Each food service operation is subject to licensing and regulation by a
number of governmental authorities relating to health, safety, cleanliness and
food handling. The Company's food service operations are also subject to Federal
and state laws governing such matters as working conditions, overtime, tip
credits and minimum wages. The Company believes that operations at its travel
centers comply in all material respects with applicable licensing and regulatory
requirements; however, future changes in existing regulations or the adoption of
additional regulations could result in material increases in operating costs.

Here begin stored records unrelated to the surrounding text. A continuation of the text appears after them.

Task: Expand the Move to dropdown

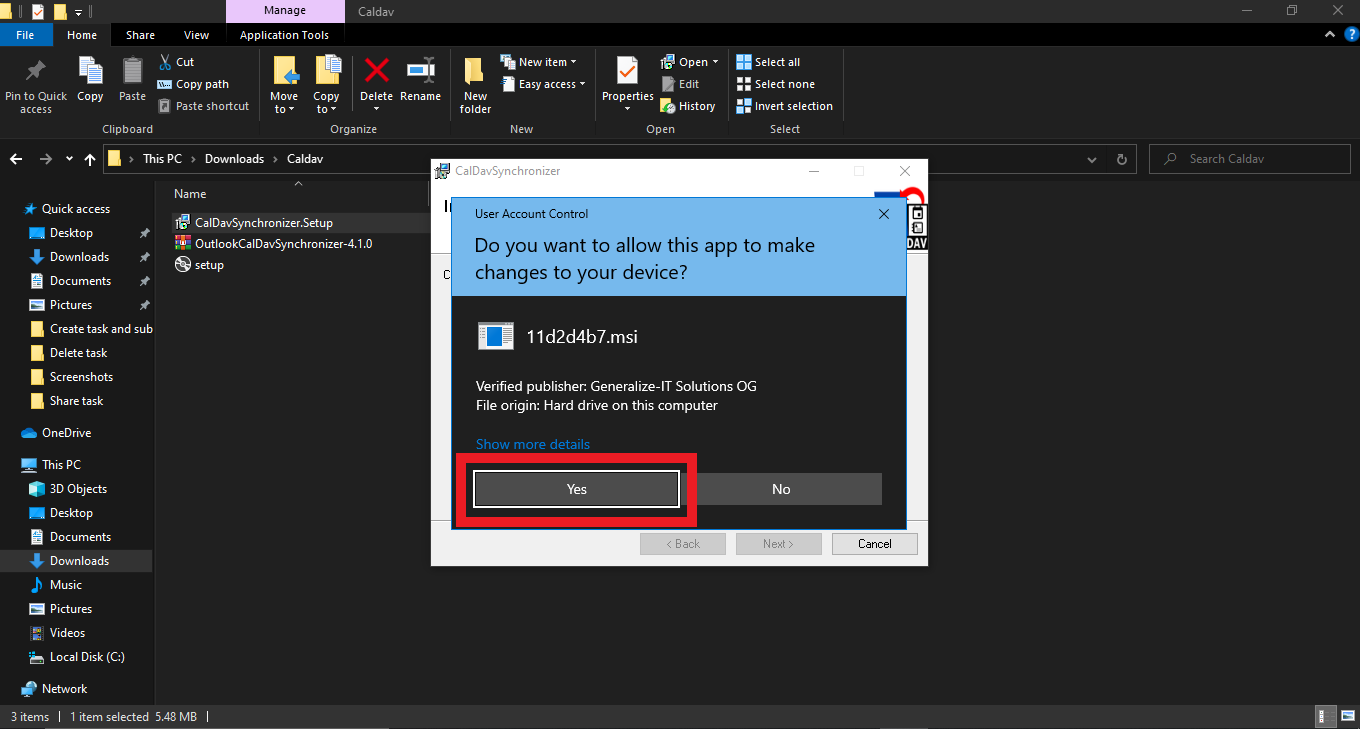Action: coord(284,109)
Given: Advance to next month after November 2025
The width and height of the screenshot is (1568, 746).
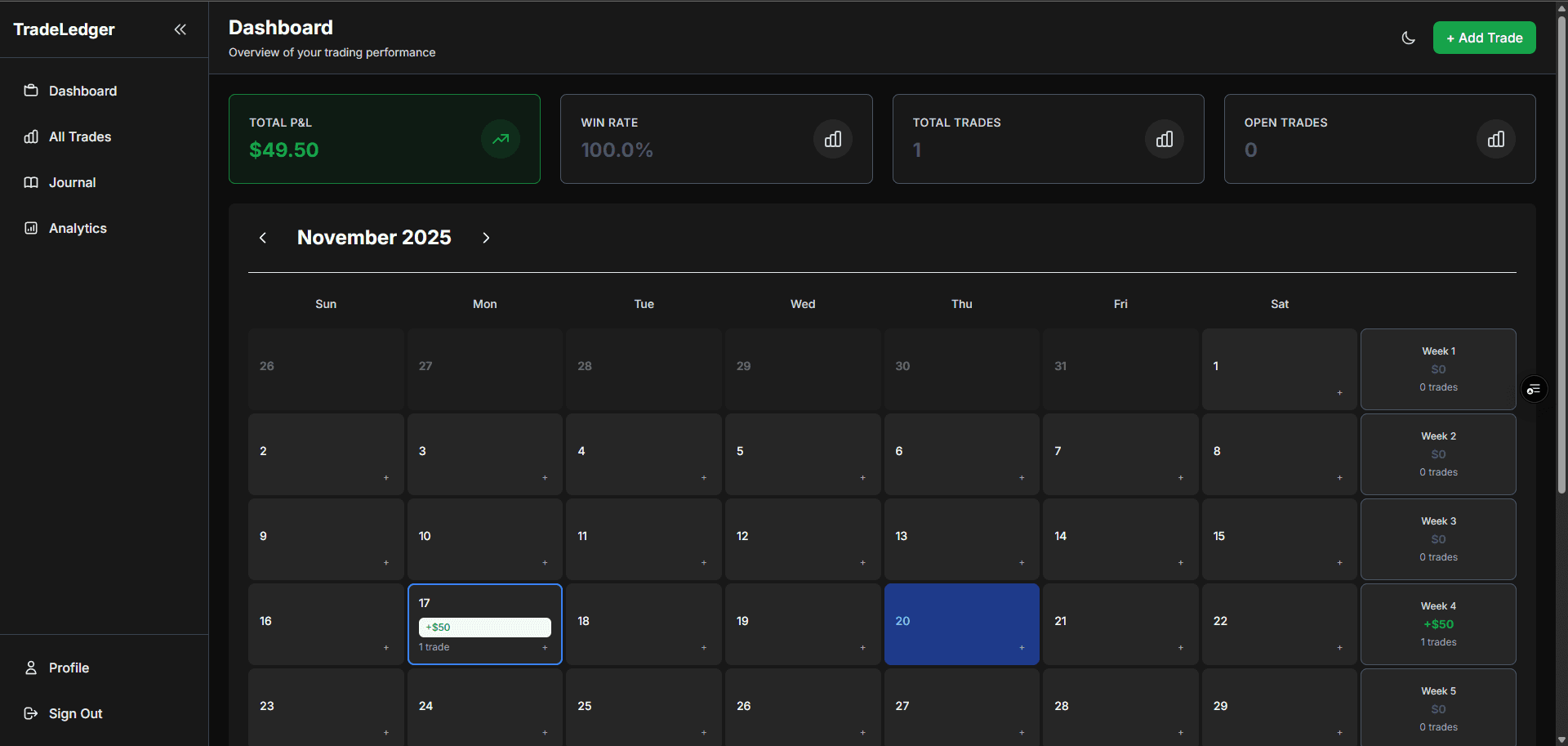Looking at the screenshot, I should tap(486, 238).
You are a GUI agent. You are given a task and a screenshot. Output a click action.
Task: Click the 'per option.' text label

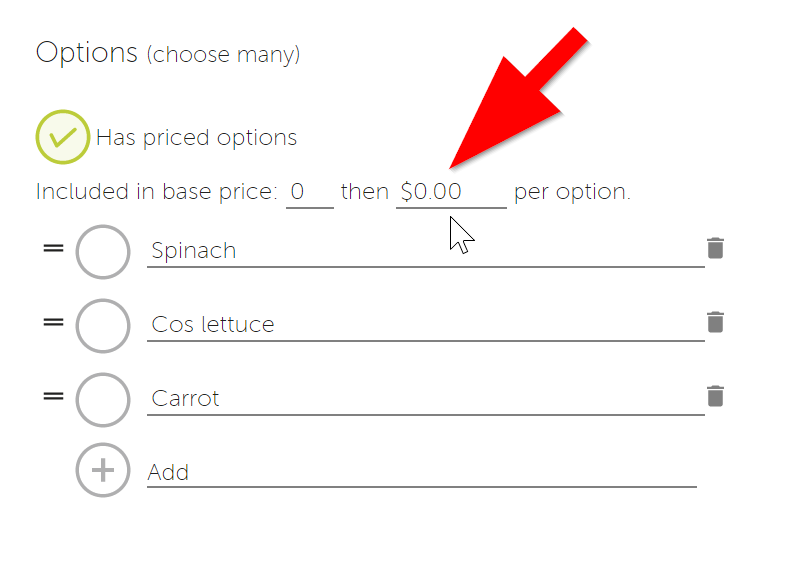(572, 192)
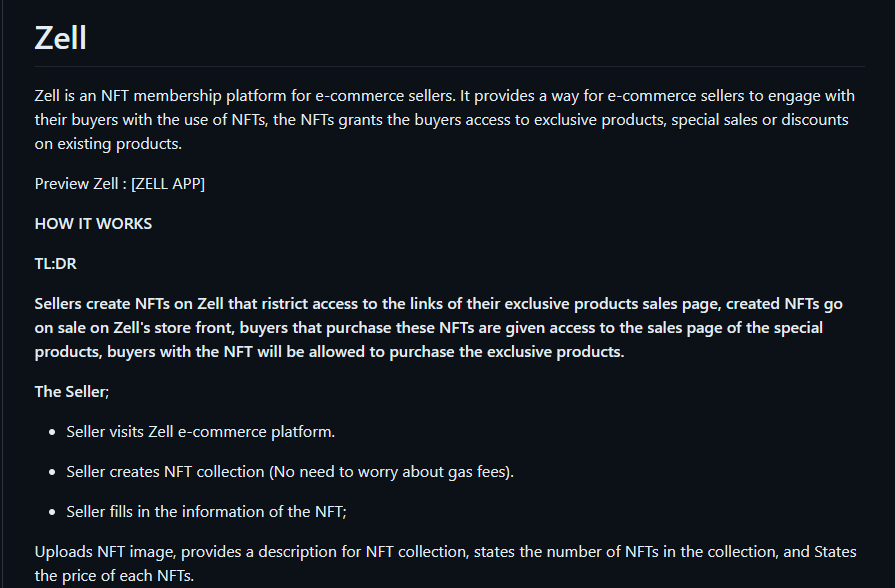This screenshot has width=895, height=588.
Task: Click the words "on existing products."
Action: point(108,144)
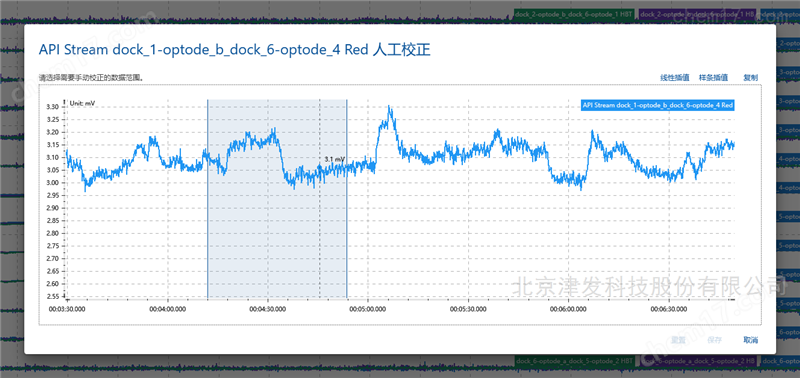Click the green dock_2-optode_b HBT background label
The height and width of the screenshot is (378, 800).
click(574, 14)
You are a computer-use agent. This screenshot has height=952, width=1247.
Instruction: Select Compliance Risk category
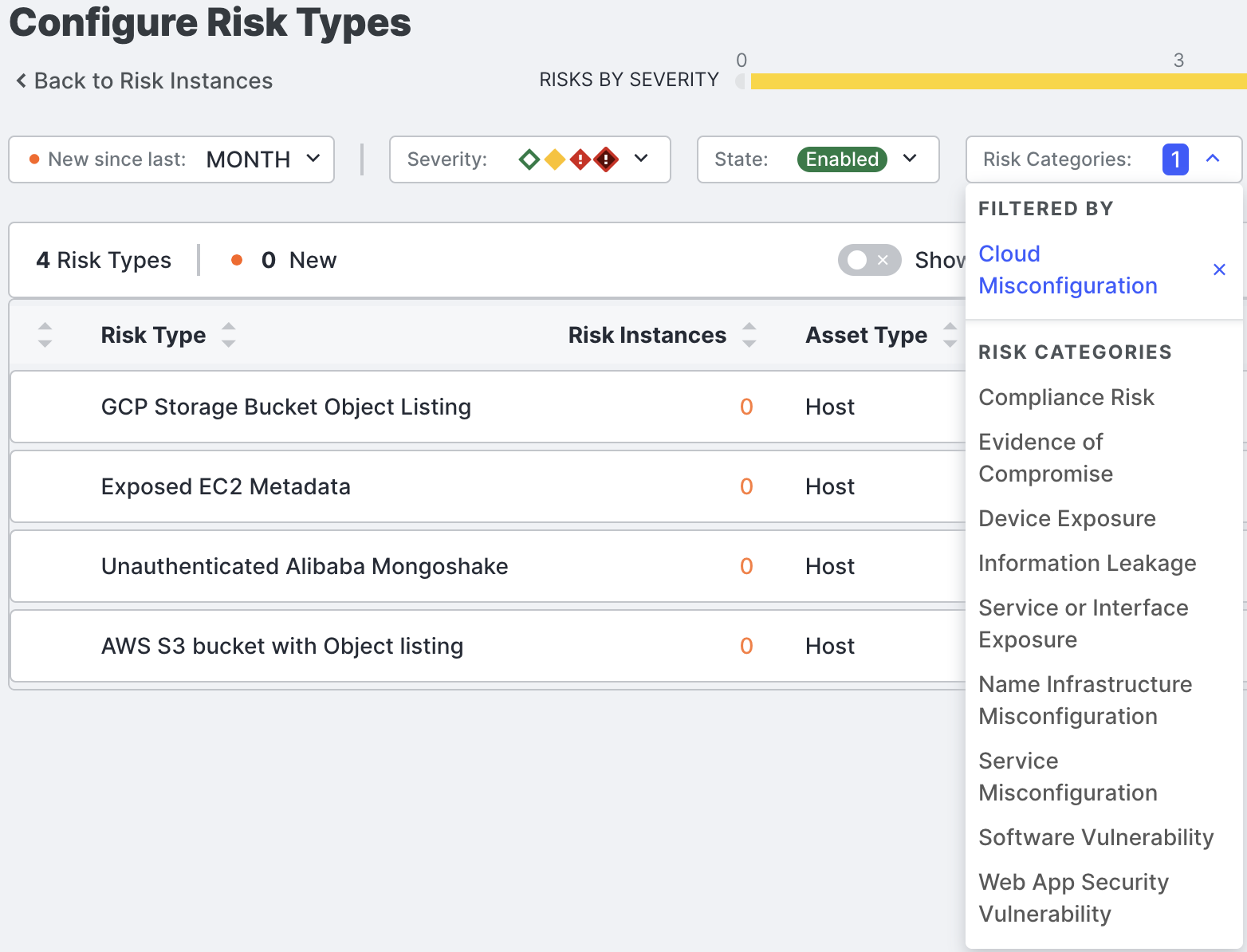pyautogui.click(x=1066, y=397)
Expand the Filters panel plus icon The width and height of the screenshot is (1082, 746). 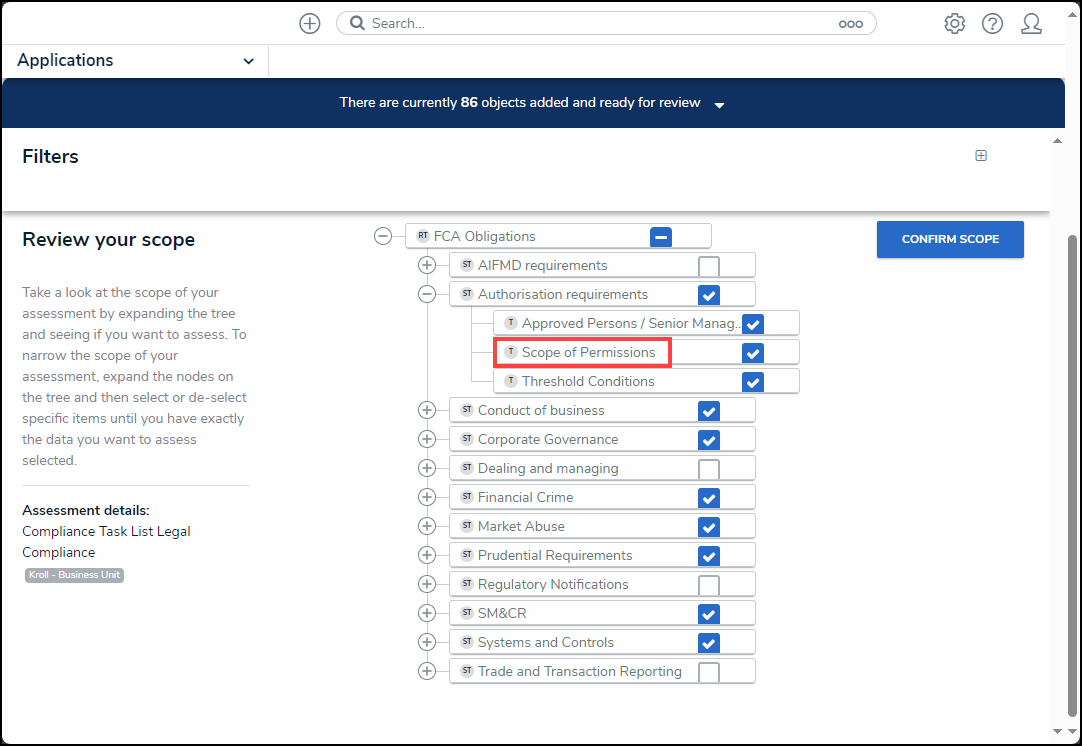click(981, 156)
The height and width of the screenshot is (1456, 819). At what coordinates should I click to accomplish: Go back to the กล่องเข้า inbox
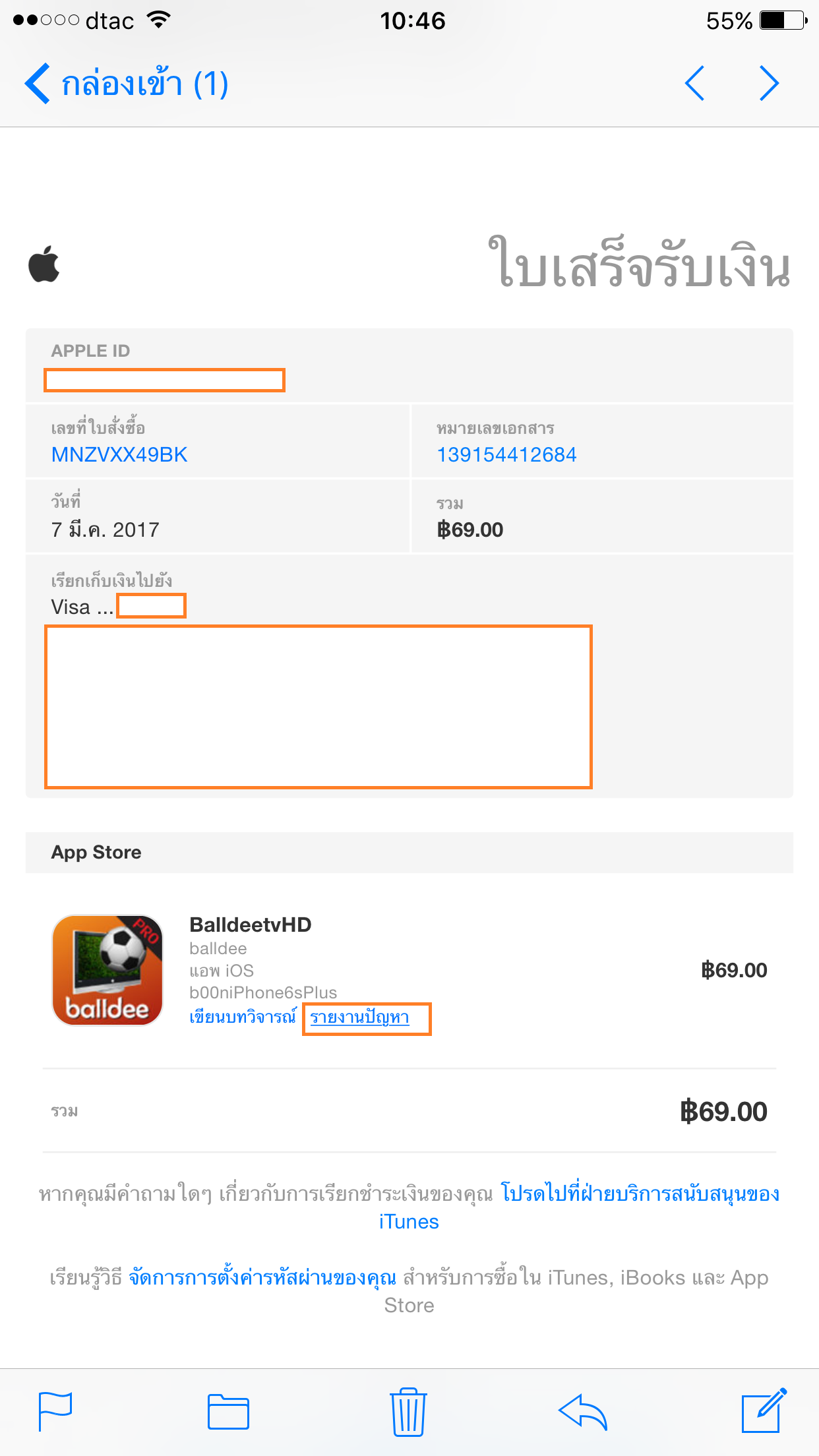pyautogui.click(x=125, y=84)
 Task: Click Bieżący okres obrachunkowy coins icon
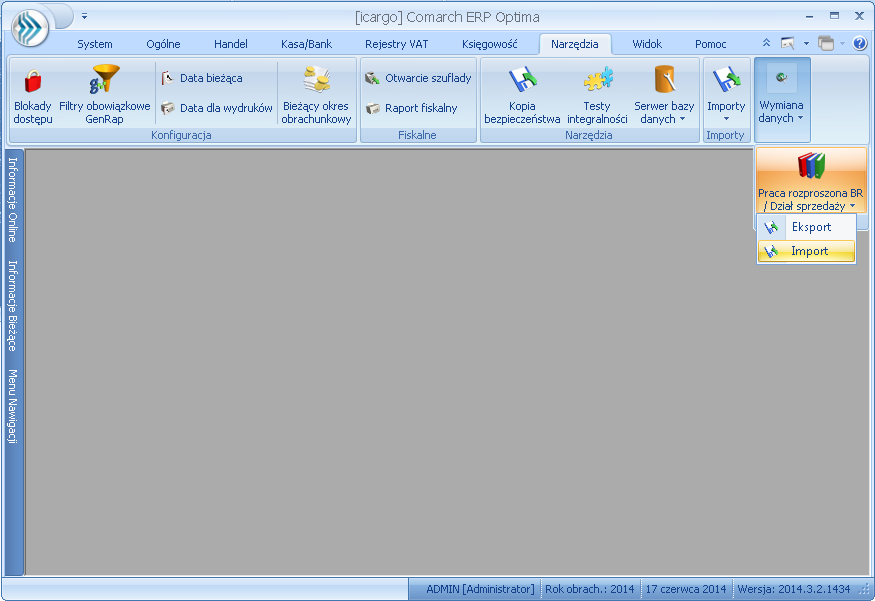(316, 80)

Travel center operations are also subject to extensive laws and
regulations governing the sale of tobacco, and in New Mexico travel centers, the
sale of fireworks. Such regulations include certain mandatory licensing
procedures and ongoing compliance measures, as well as special sales tax
measures. These regulations are subject to change and future modifications may
result in decreased revenues or profit margins at the Company's travel centers
as a result of such changes.
Nearly all licenses and registrations are subject to renewal each year.
The Company is not aware of any reason it would be unable to renew any of its
licenses and registrations. The Company estimates that the total cost spent on
an annual basis for all licenses and registrations is less than $15,000.
Historically, ongoing costs have been incurred to comply with Federal,
state and local environmental laws and regulations, primarily relating to
underground storage tanks. These costs include assessment, compliance, and
remediation costs, as well as certain ongoing capital expenditures relating to
gasoline dispensing operations. In general, the Company is responsible for the
first $10,000 to clean up a previous underground storage tank site. The
remaining costs are generally reimbursable by the State.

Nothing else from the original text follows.